------ Text provided ------

Temperature-mediated microstructure evolution and densification mechanism of F2314 fluoropolymer binder during warm isostatic pressing

Abstract

Polymer-bonded explosives (PBX) incorporate a fluoropolymer binder (F2314) as a critical component. The densification behavior of F2314 influences the microstructure and macroscopic properties of PBX, thereby determining the service performance of PBX components. A series of samples was prepared by isostatic pressing at temperatures between 65 and 140 °C to elucidate the influence of the compaction temperature on the densification mechanism of F2314. The results indicated that F2314 underwent successive phase transitions during heating, which included glass transition, cold crystallization, and partial melting. The crystallinity of F2314 initially increased, then decreased, accompanied by a progressive decline in the content of rigid segments. Increasing the compaction temperature significantly enhanced densification of the F2314 specimens, increasing the relative density from 88.6% to 99.5%, with stabilization above 95 °C. A distinct transition from brittle to ductile fracture behavior was observed between 95 and 110 °C, whereas the glass transition temperature and apparent activation energy remained relatively stable. The densification mechanism transitioned from mechanical interlocking at the particle scale at lower temperatures to the formation of an interpenetrating network structure at elevated temperatures. This transition was driven by enhanced molecular chain mobility, flow, and interdiffusion. In terms of process safety and mechanical performance, 125 °C was identified as the optimal compaction temperature for F2314. These findings establish a fundamental correlation among temperature, microstructure, and properties to provide a scientific basis for the optimized isostatic pressing of F2314-based PBX.

------ Given information ------

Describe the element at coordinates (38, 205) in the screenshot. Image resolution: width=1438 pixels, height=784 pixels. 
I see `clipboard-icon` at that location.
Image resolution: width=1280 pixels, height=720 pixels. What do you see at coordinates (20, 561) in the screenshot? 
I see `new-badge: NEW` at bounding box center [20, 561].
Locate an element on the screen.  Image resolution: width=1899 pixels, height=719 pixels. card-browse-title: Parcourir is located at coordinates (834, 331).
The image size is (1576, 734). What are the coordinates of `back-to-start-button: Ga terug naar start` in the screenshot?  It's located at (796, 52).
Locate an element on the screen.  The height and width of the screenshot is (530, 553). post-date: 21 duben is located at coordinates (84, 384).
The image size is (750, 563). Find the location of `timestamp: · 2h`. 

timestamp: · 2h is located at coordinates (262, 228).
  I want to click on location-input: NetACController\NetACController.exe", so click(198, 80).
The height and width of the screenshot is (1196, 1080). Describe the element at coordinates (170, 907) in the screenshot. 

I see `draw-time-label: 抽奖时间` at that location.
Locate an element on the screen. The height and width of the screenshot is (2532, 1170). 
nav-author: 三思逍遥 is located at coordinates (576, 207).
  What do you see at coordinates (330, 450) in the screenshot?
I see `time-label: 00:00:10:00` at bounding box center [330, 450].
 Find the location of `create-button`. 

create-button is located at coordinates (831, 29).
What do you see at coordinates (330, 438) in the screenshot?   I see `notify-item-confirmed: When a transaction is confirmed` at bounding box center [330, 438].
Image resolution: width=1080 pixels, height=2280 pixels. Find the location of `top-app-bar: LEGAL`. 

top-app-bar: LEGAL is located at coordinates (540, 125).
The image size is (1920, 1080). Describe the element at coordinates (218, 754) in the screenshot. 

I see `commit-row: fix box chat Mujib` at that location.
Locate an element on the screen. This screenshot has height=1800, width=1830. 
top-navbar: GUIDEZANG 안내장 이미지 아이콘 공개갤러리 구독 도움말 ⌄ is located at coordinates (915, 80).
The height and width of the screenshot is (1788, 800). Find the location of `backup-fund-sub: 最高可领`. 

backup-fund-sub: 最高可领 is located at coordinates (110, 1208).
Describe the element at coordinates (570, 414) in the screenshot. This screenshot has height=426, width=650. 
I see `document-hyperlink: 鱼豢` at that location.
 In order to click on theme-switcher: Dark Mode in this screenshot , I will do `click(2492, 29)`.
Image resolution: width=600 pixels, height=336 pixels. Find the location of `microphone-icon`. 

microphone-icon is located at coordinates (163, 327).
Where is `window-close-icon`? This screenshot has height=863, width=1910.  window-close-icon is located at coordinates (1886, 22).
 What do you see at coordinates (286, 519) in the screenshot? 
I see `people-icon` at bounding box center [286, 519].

------

Work to complete:
Rewrite the paragraph in the abstract on F2314 that begins "Polymer-bonded explosives (PBX) incorporate" as a bulleted list that keeps its main facts. The rows above come from a separate source.

Task result:
- F2314, a fluoropolymer binder, is a critical component of polymer-bonded explosives (PBX), and its densification affects PBX microstructure, properties, and service performance.
- Samples were isostatically pressed at 65–140 °C to study how compaction temperature affects densification.
- On heating, F2314 went through glass transition, cold crystallization, and partial melting.
- Crystallinity first rose and then fell, while rigid-segment content steadily declined.
- Relative density increased from 88.6% to 99.5% as temperature rose and stabilized above 95 °C.
- Fracture changed from brittle to ductile between 95 and 110 °C, while the glass transition temperature and apparent activation energy stayed relatively stable.
- Densification shifted from particle-scale mechanical interlocking at lower temperatures to an interpenetrating network at higher temperatures, driven by greater molecular chain mobility, flow, and interdiffusion.
- Considering process safety and mechanical performance, 125 °C was the optimal compaction temperature.
- The findings link temperature, microstructure, and properties as a basis for optimizing isostatic pressing of F2314-based PBX.